TASKS TO CARRY OUT:
a - Repeat the passage of the story of Aquil and Angela below that begins at the words "For five years, the" and ends after "to marry him.".
b - Go on with the story of Aquil and Angela below, starting after its final sentence.

READING TEXT:
= = = = =
The couple rekindled their romance after that date, but more challenges lay ahead.  In 2011, Aquil’s last remaining store was destroyed in a tornado and the business he had worked in since he was 14 years-old effectively closed.  Out of work and on government assistance, Aquil struggled to maintain the relationship with Angela. “He was used to being a successful businessman, that was a difficult time for him.”

“For a man, not being able to provide for his partner, I felt like less of a man,” he said. At one point, Angela recalled, Aquil was working three part-time jobs from morning until night and she rarely saw him. “Things got really rocky,” he said.

Angela had her own challenges. That same year she was diagnosed with lymphedema and faced other medical and financial hardships.

For five years, the couple was on-again-off-again. “I was growing up,” he said. “And I was softening,” she said.

“Life was throwing us punches,” Angela added.

By September of 2016, Angela was set to have two surgeries. Aquil took time off work to care for her.

The proposal: Aquil was helping Angela following a surgery in September.  He had made her a bowl of soup and was walking up the stairs to give it to her. He was lost in thought. “I was suddenly thinking ‘Why am I afraid of marriage.’ And I was standing outside of her bedroom door thinking about all of the things that we had gone through and it all clicked. It was as if God were speaking to me.” So Aquil walked into the room, gave Angela the soup and asked her to marry him.

“I’m a fanfare and glitzy type of girl,” Angela said. “But when he said, ‘why don’t we just get married?’ I appreciated that more than something grand.”

A few weeks later, Angela went through another surgery and Aquil asked her parents then for her hand in marriage.

The wedding: The couple invited friends to a holiday bash at Grille 29. They asked for everyone to dress up and be on time.  What friends suspected was an engagement.  But Aquil and Angela had planned something entirely different. At the party, Aquil “proposed” to Angela, but to everyone’s surprise the couple had planned a wedding and got married right then and there. “It was great,” Angela said. “I remember the surprised looks on their faces. We had our closest family and friends there. From the wedding it went on to be a full blown celebration.”

“It was freezing that day,” Aquil recalled of the wedding day. “It was full day and we rode to the wedding together. I floated around all night talking to my family and co-workers.”
= = = = =
[Collected data]
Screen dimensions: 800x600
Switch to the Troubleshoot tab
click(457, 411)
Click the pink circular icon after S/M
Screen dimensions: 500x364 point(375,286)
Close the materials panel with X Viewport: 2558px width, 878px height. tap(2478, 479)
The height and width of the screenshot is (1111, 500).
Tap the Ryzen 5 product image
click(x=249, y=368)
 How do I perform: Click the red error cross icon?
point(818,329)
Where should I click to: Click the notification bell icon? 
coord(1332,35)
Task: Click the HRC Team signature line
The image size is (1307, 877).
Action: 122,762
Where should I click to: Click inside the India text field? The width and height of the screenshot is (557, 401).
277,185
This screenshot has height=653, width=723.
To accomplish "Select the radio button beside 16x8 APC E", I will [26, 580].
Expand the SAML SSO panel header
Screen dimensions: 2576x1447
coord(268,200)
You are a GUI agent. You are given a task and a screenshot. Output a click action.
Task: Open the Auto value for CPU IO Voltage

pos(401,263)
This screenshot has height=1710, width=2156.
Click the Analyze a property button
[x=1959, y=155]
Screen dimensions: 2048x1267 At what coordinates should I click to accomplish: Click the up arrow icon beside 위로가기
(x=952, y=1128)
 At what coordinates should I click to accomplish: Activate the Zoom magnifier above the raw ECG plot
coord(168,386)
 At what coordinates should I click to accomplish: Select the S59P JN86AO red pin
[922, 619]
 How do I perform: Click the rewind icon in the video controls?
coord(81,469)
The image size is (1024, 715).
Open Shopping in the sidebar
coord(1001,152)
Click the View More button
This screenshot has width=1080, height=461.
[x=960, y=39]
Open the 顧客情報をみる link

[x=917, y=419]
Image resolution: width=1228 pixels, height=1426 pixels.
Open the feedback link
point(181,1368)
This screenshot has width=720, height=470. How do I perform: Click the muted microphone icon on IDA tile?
= = = = =
RESPONSES PER TASK:
a -
For five years, the couple was on-again-off-again. “I was growing up,” he said. “And I was softening,” she said.

“Life was throwing us punches,” Angela added.

By September of 2016, Angela was set to have two surgeries. Aquil took time off work to care for her.

The proposal: Aquil was helping Angela following a surgery in September.  He had made her a bowl of soup and was walking up the stairs to give it to her. He was lost in thought. “I was suddenly thinking ‘Why am I afraid of marriage.’ And I was standing outside of her bedroom door thinking about all of the things that we had gone through and it all clicked. It was as if God were speaking to me.” So Aquil walked into the room, gave Angela the soup and asked her to marry him.

b -
The two agreed on a fiscally smart, but special wedding and they achieved that.

Words of wisdom: “Don’t give up on something you really believe in,” Aquil said for couples who may experience a rocky path to togetherness.  Angela said she and Aquil would not have been successful if they had wed at age 25 and Aquil agreed. “It was too much responsibility at the time.” he said. “But I knew that we would be together. There was a special kind of person I needed and that was her.”

“He put us back together to move in one direction,” he added. “We owe it to Him to make the most out of this second chance at love.” Aquil and Angela hope to help others with their story. They mentor young men and women on life and relationships.

“I don’t wish our path on anyone,” Angela said. “But we have gone through a lot and with a lot of prayer and love for each other and patience we have grown a lot spiritually. We actually like each other as much as we love each other. For me life continued even when we were not together and I made sure that time was not wasted.”

Happily ever after: Angela, 46, and Aquil, 45, are happily settled now. Angela is the Americorps Director at the YWCA Central Alabama and also a lifestyle and food blogger. Aquil is the phone bank manager at Wells Fargo.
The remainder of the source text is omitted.